##### SOURCE RECORDS #####

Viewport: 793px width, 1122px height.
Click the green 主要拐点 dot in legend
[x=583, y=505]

#####
##### SOURCE RECORDS #####

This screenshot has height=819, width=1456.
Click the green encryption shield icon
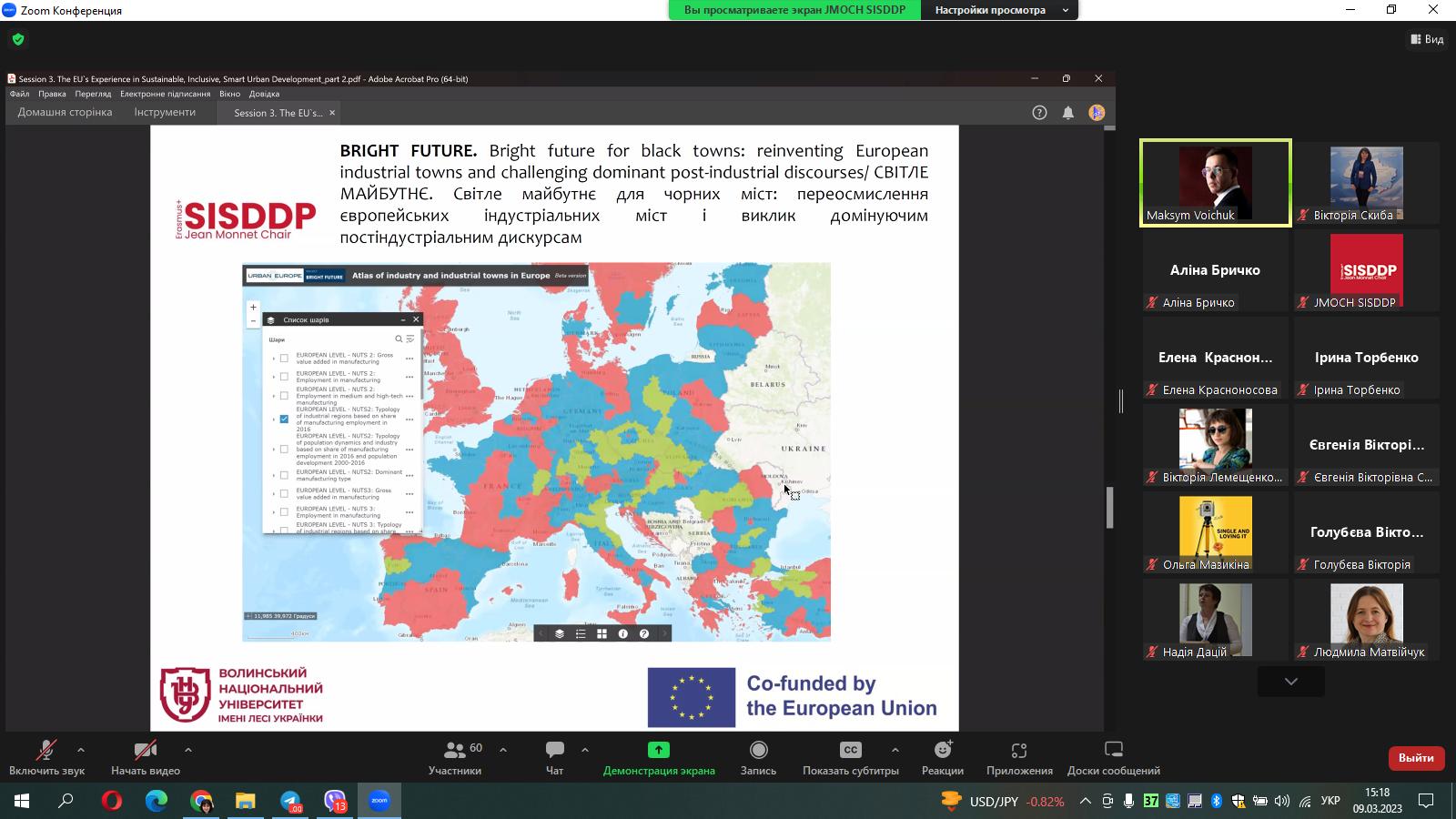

#####

WRITTEN REQUEST: Return each line of the items above that contains the string "green", treating uppercase and lowercase as different.

FINAL RESULT:
Click the green 主要拐点 dot in legend
Click the green encryption shield icon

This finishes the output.